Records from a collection
-=-=-=-=-

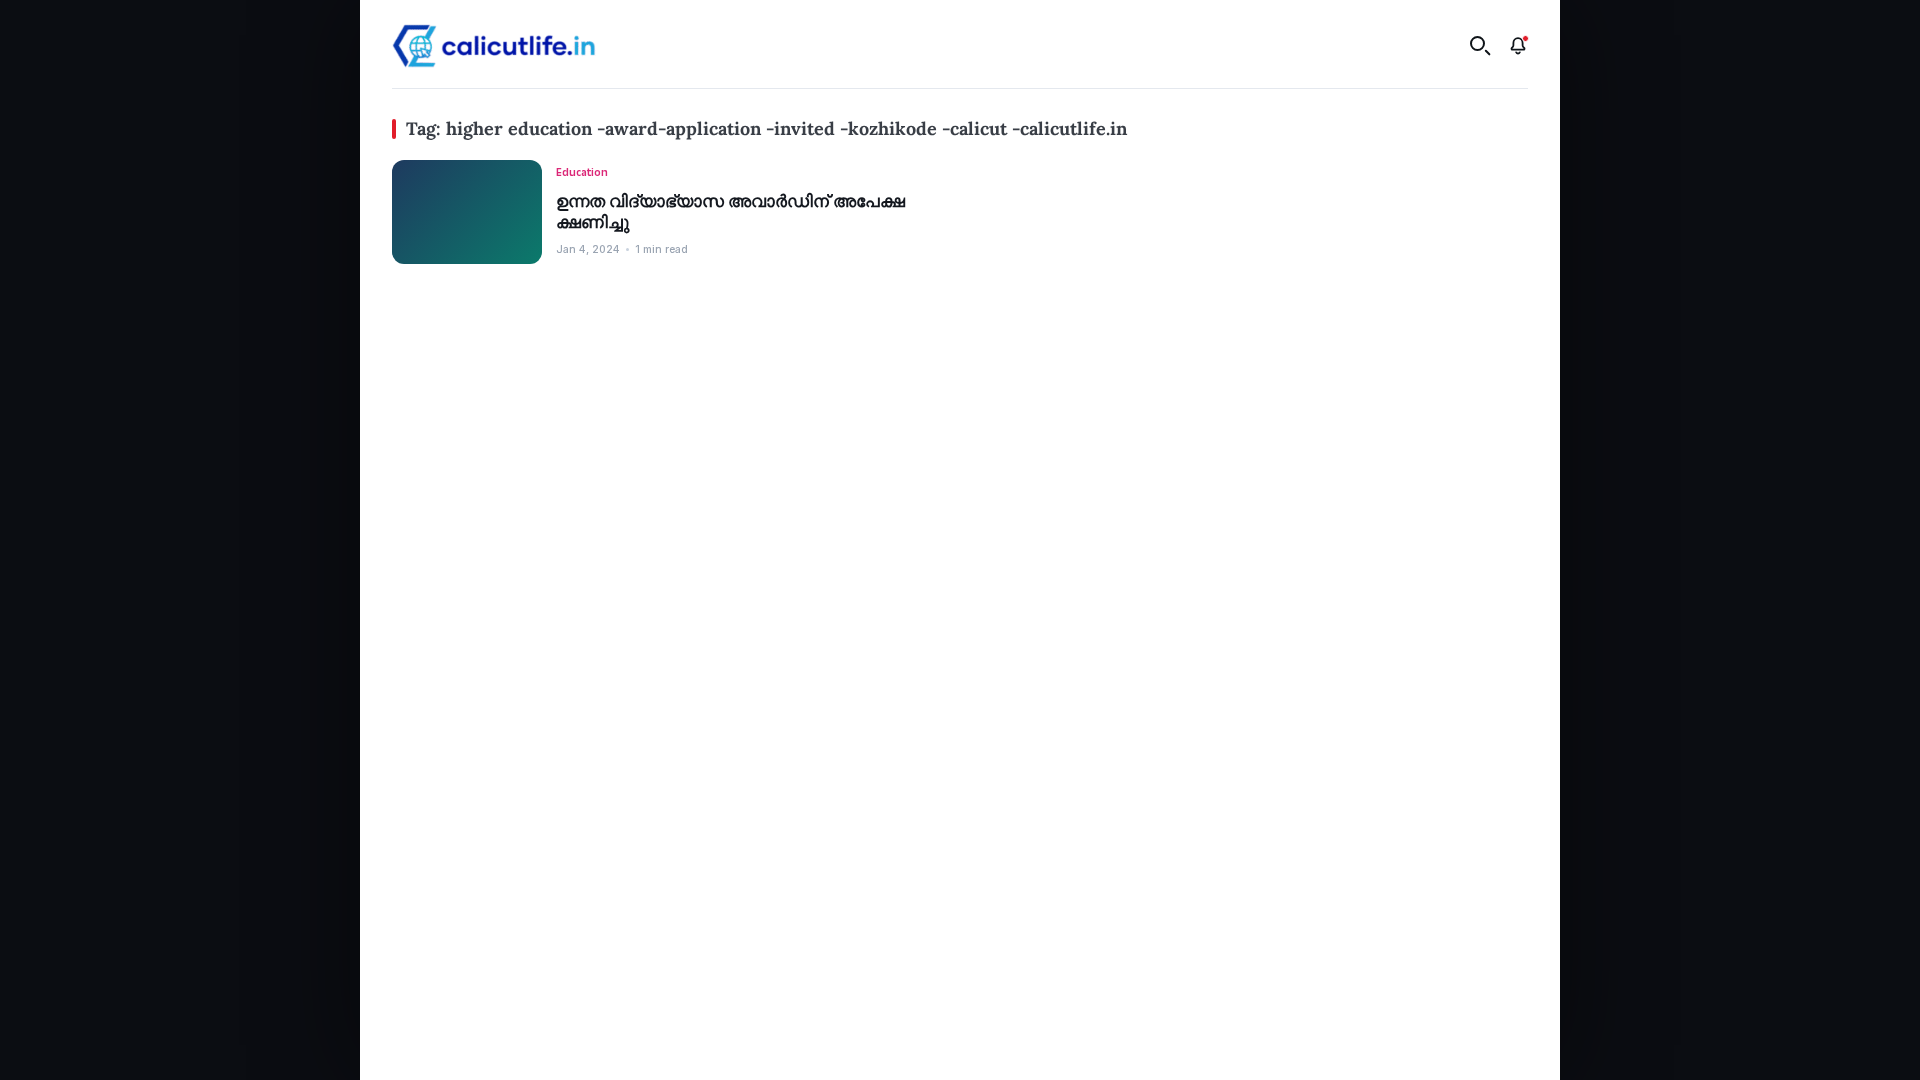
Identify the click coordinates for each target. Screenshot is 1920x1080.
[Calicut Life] (494, 46)
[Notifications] (1518, 46)
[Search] (1480, 46)
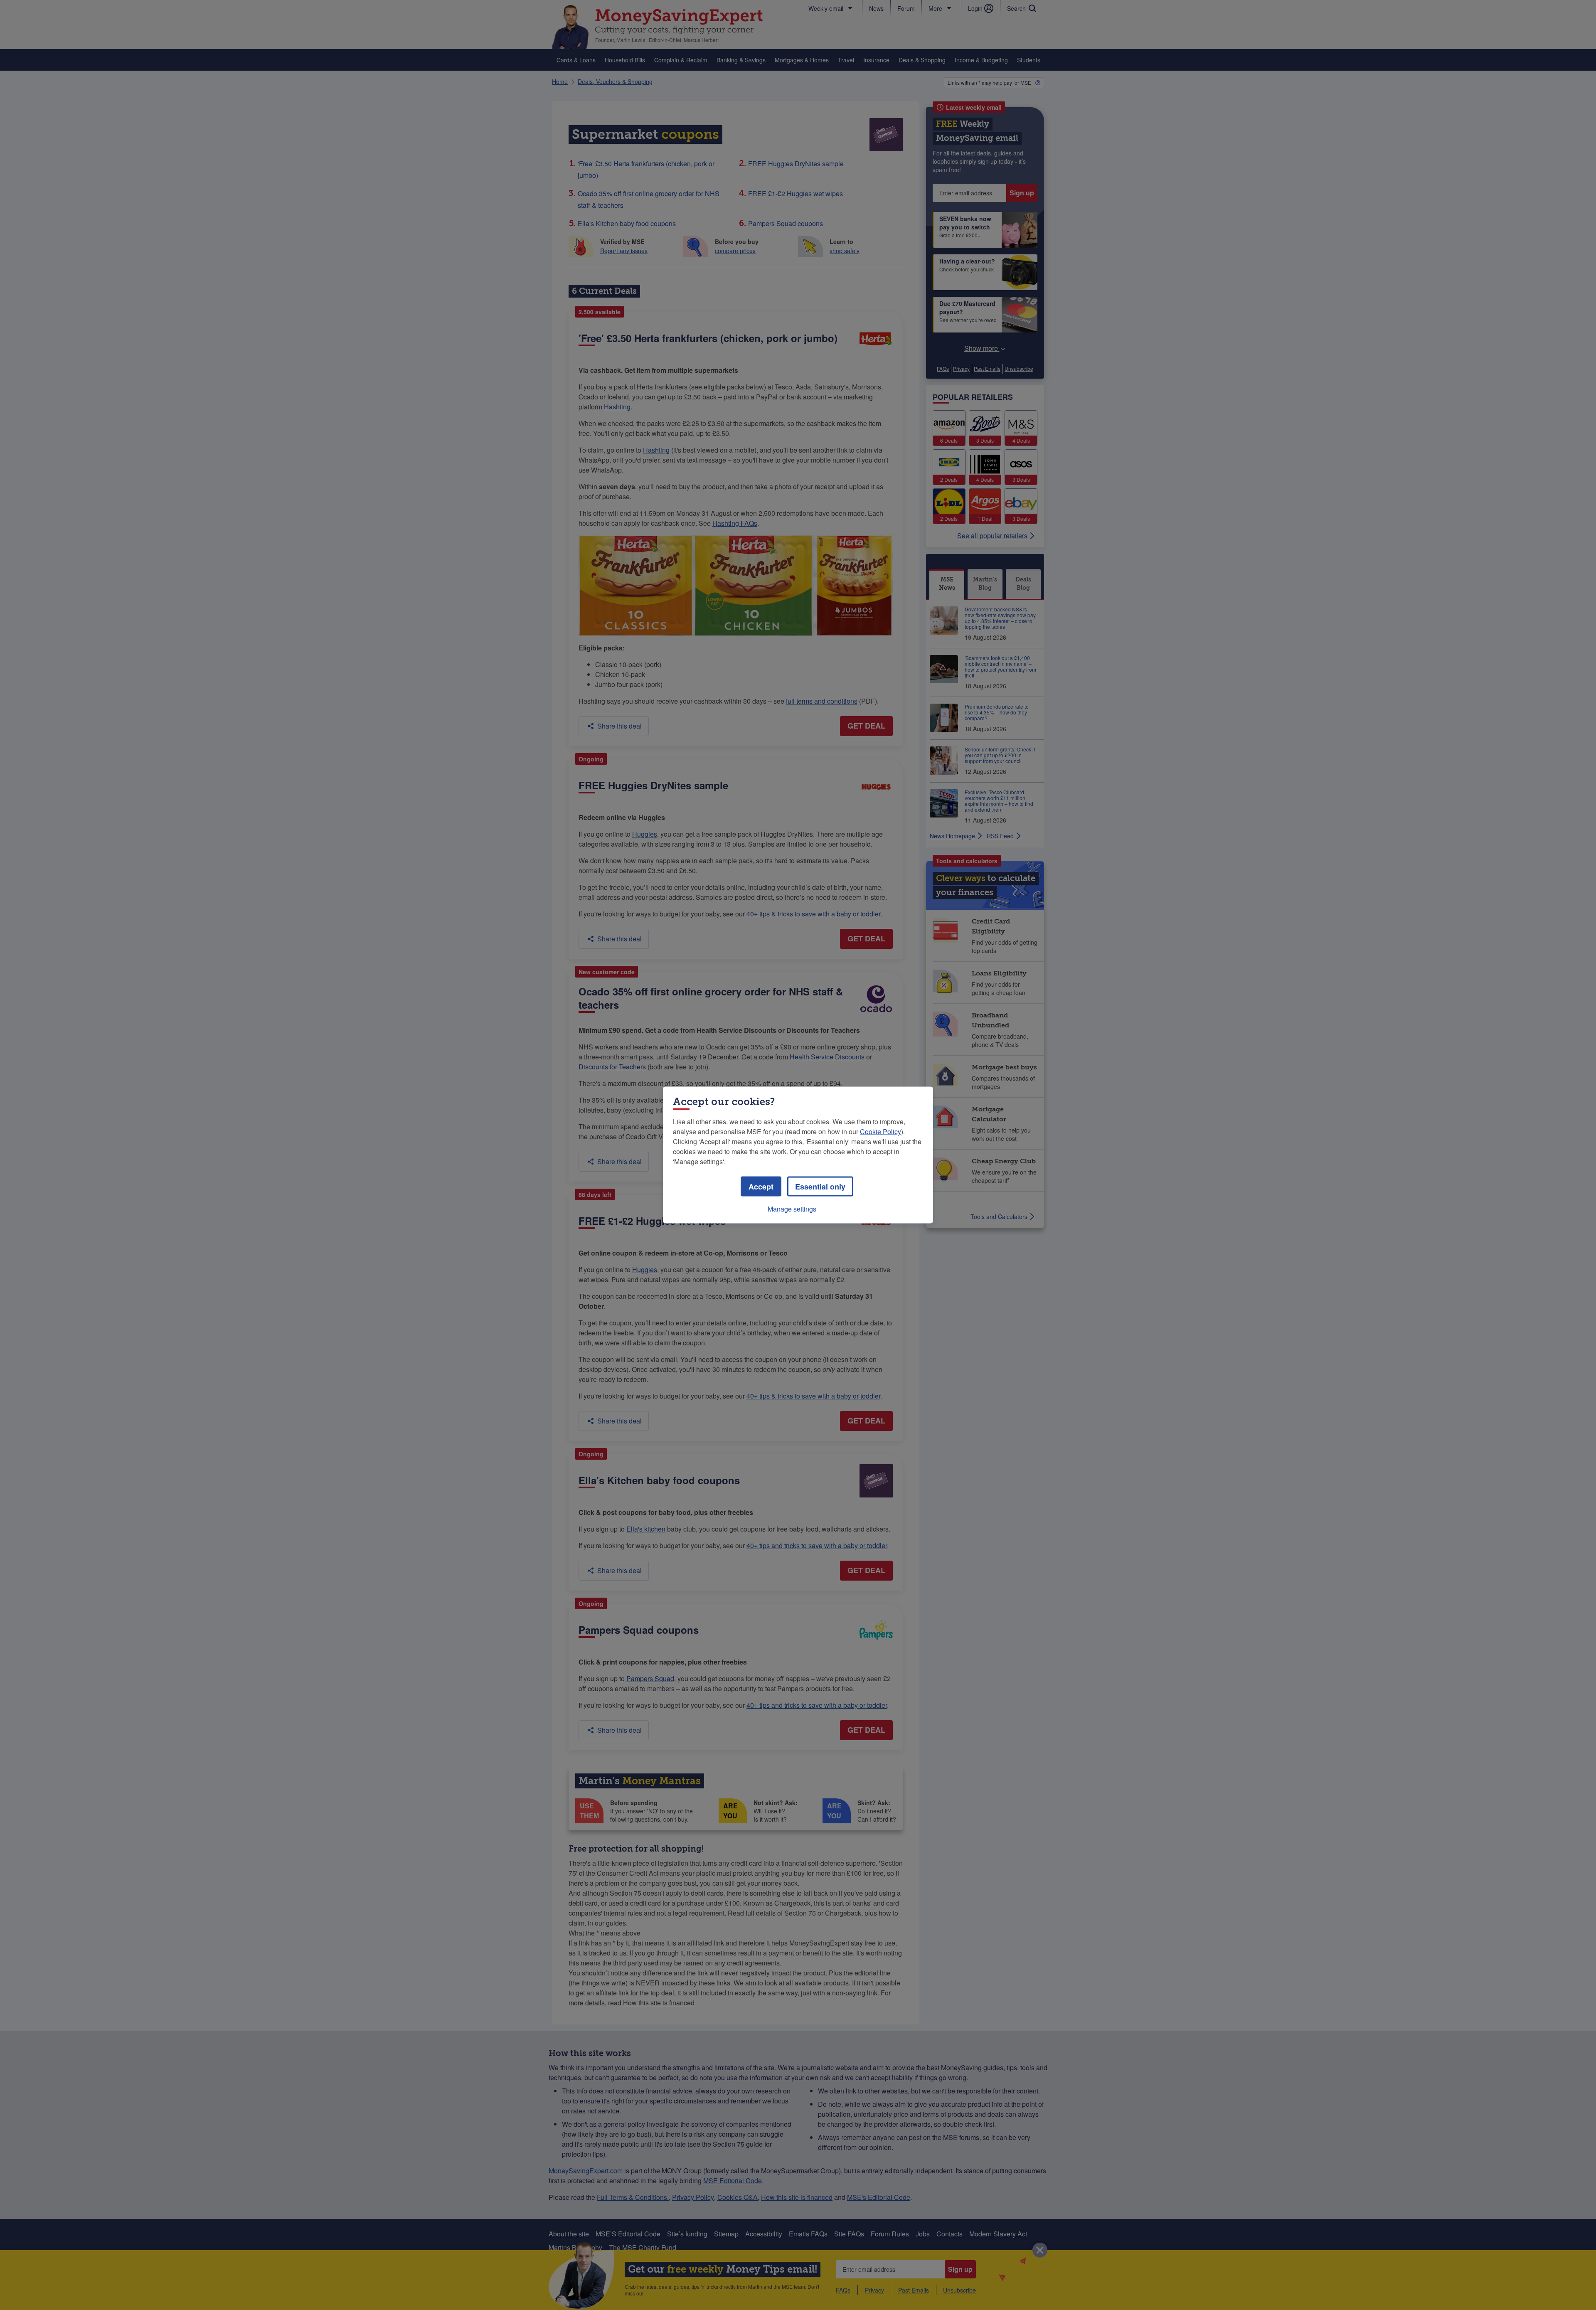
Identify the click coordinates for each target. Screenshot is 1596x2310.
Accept (761, 1186)
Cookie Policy (880, 1131)
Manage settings (792, 1209)
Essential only (820, 1186)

-=-=-=-=-

- Activity: In the entries above, find each line containing the string "Screenshot" and copy it.

- Response for this exercise:
Identify the click coordinates for each target. Screenshot is 1920x1080.
Identify the click coordinates for each target. Screenshot is 1596x2310.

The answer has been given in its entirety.